8. Les intérêts de retard calculés sur le montant des suppléments d'impôt sur les sociétés dus au titre de l'exercice clos le 31 décembre 2016 portent sur la période du 1er juin 2017 au 31 mai 2019, dernier jour du mois de la proposition de rectification adressée à la société, conformément aux dispositions citées au point précédent.

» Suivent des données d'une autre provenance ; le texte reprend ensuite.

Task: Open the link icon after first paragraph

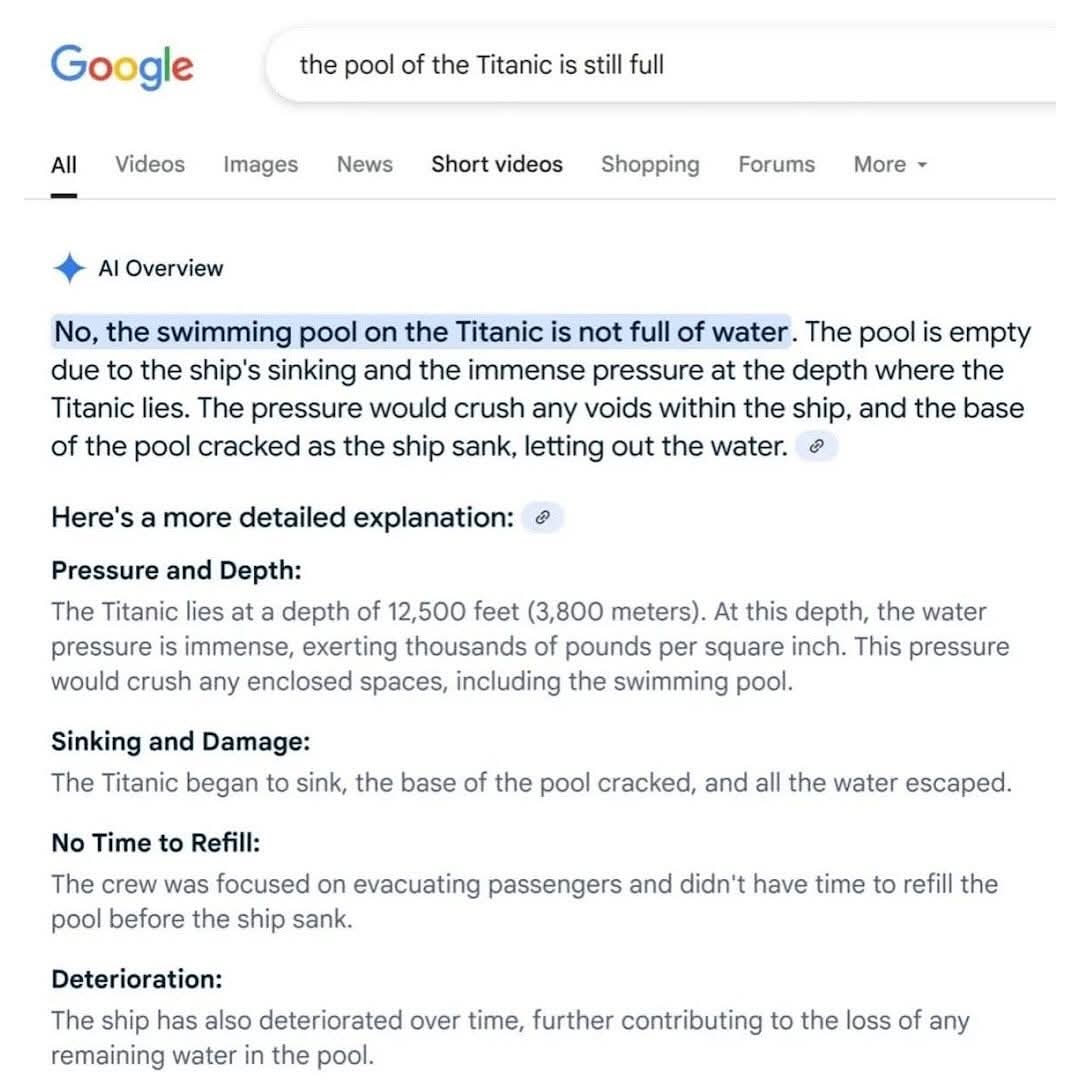Action: pyautogui.click(x=816, y=446)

La circonstance que la société a obtenu un dégrèvement au titre de l'exercice suivant n'a pas d'incidence sur le mode de calcul des intérêts de retard ainsi fixé par la loi.

9. Il résulte de ce qui précède que les conclusions aux fins de décharge présentées par la société Tie City doivent être rejetées ainsi que les conclusions présentées en application de l'article L. 761-1 du code de justice administrative.

D E C I D E :

Article 1er :La requête de la société Tie City est rejetée.

Article 2 :Le présent jugement sera notifié à la société Tie City et au directeur départemental des finances publiques de l'Isère.

Délibéré après l'audience du 12 janvier 2023, à laquelle siégeaient :

M. Pfauwadel, président,

Mme A et Mme B, assesseurs.

Rendu public par mise à disposition au greffe le 31 janvier 2023.

Le rapporteur,

C. A

Le président,

T. Pfauwadel

La greffière,

C. Billon

La République mande et ordonne au ministre de l'économie, des finances et de la souveraineté industrielle et numérique en ce qui le concerne ou à tous commissaires de justice à ce requis en ce qui concerne les voies de droit commun contre les parties privées, de pourvoir à l'exécution de la présente décision.